=== Supplied information ===

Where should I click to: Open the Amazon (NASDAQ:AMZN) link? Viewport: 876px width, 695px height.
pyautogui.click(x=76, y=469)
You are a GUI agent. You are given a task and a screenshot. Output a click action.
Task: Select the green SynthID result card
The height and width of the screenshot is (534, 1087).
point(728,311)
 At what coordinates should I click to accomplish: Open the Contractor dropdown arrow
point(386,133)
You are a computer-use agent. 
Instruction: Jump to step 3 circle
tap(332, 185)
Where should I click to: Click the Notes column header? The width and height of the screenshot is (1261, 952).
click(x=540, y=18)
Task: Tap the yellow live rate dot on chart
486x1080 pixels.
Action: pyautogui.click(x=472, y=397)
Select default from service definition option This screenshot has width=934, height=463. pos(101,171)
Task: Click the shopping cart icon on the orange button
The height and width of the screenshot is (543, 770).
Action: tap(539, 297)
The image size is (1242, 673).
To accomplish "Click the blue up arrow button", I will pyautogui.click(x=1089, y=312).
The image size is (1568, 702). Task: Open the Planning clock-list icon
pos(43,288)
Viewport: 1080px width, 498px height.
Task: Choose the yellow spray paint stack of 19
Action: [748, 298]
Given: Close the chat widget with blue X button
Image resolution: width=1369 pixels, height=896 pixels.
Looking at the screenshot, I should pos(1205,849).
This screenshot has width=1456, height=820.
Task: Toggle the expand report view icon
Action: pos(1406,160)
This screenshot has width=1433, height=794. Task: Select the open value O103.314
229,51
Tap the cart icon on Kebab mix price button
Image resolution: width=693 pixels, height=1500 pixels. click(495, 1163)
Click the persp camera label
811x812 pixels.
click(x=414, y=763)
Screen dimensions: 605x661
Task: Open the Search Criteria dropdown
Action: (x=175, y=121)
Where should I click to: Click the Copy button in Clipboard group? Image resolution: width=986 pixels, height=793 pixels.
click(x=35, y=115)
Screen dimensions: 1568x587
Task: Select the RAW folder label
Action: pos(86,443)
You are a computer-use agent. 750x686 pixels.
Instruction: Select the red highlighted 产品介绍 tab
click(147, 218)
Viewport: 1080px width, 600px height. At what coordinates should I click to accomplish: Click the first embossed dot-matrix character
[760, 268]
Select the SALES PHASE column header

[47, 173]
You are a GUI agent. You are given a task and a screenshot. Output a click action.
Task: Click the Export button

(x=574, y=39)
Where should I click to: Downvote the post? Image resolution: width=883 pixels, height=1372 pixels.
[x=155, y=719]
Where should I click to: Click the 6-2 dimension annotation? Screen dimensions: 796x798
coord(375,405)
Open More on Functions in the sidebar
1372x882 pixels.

===

Put every line of the listing above into a JSON list of strings, one string per line, and leave out the blank lines.

### Result of the task
[
  "Where should I click to: Open the Amazon (NASDAQ:AMZN) link? Viewport: 876px width, 695px height.",
  "pyautogui.click(x=76, y=469)",
  "You are a GUI agent. You are given a task and a screenshot. Output a click action.",
  "Task: Select the green SynthID result card",
  "The height and width of the screenshot is (534, 1087).",
  "point(728,311)",
  " At what coordinates should I click to accomplish: Open the Contractor dropdown arrow",
  "point(386,133)",
  "You are a computer-use agent. ",
  "Instruction: Jump to step 3 circle",
  "tap(332, 185)",
  "Where should I click to: Click the Notes column header? The width and height of the screenshot is (1261, 952).",
  "click(x=540, y=18)",
  "Task: Tap the yellow live rate dot on chart",
  "486x1080 pixels.",
  "Action: pyautogui.click(x=472, y=397)",
  "Select default from service definition option This screenshot has width=934, height=463. pos(101,171)",
  "Task: Click the shopping cart icon on the orange button",
  "The height and width of the screenshot is (543, 770).",
  "Action: tap(539, 297)",
  "The image size is (1242, 673).",
  "To accomplish \"Click the blue up arrow button\", I will pyautogui.click(x=1089, y=312).",
  "The image size is (1568, 702). Task: Open the Planning clock-list icon",
  "pos(43,288)",
  "Viewport: 1080px width, 498px height.",
  "Task: Choose the yellow spray paint stack of 19",
  "Action: [748, 298]",
  "Given: Close the chat widget with blue X button",
  "Image resolution: width=1369 pixels, height=896 pixels.",
  "Looking at the screenshot, I should pos(1205,849).",
  "This screenshot has width=1456, height=820.",
  "Task: Toggle the expand report view icon",
  "Action: pos(1406,160)",
  "This screenshot has width=1433, height=794. Task: Select the open value O103.314",
  "229,51",
  "Tap the cart icon on Kebab mix price button",
  "Image resolution: width=693 pixels, height=1500 pixels. click(495, 1163)",
  "Click the persp camera label",
  "811x812 pixels.",
  "click(x=414, y=763)",
  "Screen dimensions: 605x661",
  "Task: Open the Search Criteria dropdown",
  "Action: (x=175, y=121)",
  "Where should I click to: Click the Copy button in Clipboard group? Image resolution: width=986 pixels, height=793 pixels.",
  "click(x=35, y=115)",
  "Screen dimensions: 1568x587",
  "Task: Select the RAW folder label",
  "Action: pos(86,443)",
  "You are a computer-use agent. 750x686 pixels.",
  "Instruction: Select the red highlighted 产品介绍 tab",
  "click(147, 218)",
  "Viewport: 1080px width, 600px height. At what coordinates should I click to accomplish: Click the first embossed dot-matrix character",
  "[760, 268]",
  "Select the SALES PHASE column header",
  "[47, 173]",
  "You are a GUI agent. You are given a task and a screenshot. Output a click action.",
  "Task: Click the Export button",
  "(x=574, y=39)",
  "Where should I click to: Downvote the post? Image resolution: width=883 pixels, height=1372 pixels.",
  "[x=155, y=719]",
  "Where should I click to: Click the 6-2 dimension annotation? Screen dimensions: 796x798",
  "coord(375,405)",
  "Open More on Functions in the sidebar",
  "1372x882 pixels."
]